AIM OF THE TASK >>
Of all the entries below, retype only the lines from the one with "Task: Click the black color swatch of product" through the one with "The image size is (1568, 702).", exactly as they appear.

DATA FOR THE TASK >>
_____

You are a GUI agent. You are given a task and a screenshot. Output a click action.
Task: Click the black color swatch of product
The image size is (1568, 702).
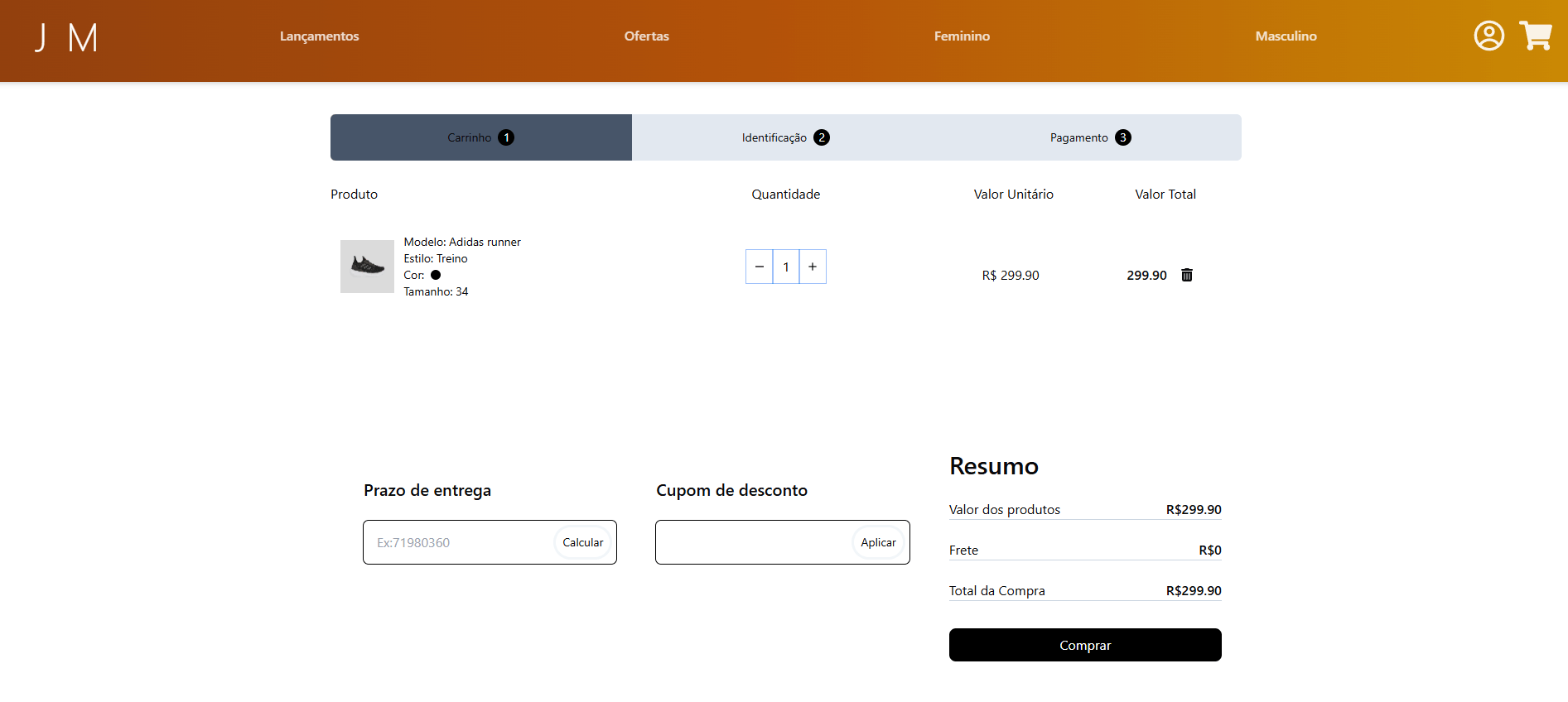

_____

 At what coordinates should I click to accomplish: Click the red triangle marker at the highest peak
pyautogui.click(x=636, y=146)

_____

RESULT FOR THIS EXERCISE >>
Task: Click the black color swatch of product
The image size is (1568, 702).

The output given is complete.